Эпигенетика, как мы обсуждали, занимается регуляторными молекулами, которые воздействуют на ДНК и управляют экспрессией генов. Активация генов ведет к выработке белков и формирует функцию и структуру клеток. Известно, что в головном мозге опыт может формировать эпигенетический контроль, и эти изменения модифицируют мозговую активность и структуру, чтобы приспособиться к предыдущему опыту.
Исследования показали, что в некоторых случаях опыт позволяет передать изменения следующему поколению через яйцеклетку или сперматозоид (Yehuda, et al., 2014; Youngson & Whitelaw, 2012; Meaney, 2010).

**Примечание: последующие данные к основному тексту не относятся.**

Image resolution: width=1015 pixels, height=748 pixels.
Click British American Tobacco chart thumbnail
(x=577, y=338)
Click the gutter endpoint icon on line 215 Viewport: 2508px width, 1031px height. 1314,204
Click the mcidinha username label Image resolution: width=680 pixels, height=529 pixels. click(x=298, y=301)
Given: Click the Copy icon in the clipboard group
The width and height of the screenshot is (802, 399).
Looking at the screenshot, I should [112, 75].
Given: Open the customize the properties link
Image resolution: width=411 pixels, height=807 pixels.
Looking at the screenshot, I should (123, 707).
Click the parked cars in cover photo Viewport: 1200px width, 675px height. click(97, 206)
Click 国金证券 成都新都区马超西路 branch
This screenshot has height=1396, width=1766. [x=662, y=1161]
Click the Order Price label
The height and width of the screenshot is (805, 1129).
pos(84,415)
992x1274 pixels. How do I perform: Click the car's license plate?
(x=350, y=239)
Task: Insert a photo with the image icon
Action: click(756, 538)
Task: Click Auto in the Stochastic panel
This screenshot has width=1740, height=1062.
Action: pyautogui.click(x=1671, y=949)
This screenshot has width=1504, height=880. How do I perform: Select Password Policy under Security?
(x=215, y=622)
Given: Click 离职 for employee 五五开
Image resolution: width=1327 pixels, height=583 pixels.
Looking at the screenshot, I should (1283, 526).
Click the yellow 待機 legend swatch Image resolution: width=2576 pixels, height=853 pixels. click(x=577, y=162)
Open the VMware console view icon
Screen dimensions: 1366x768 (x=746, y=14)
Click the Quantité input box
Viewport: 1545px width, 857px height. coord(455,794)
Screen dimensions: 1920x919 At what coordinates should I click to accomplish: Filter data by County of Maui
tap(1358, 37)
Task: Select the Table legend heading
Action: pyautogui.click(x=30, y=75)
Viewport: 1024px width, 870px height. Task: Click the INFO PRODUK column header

Если мать во время беременности переживает стрессовое событие, например, голод, дочь унаследует эпигенетические изменения матери, возникшие из-за нехватки пищи, а затем передаст их собственным детям через яйцеклетку, которая созревала, пока она еще была в чреве. Адаптация метаболизма в условиях недостатка пищи сохранится, и в результате организм будет стремиться удержать калории — следовательно, у ребенка повысится вероятность ожирения и диабета.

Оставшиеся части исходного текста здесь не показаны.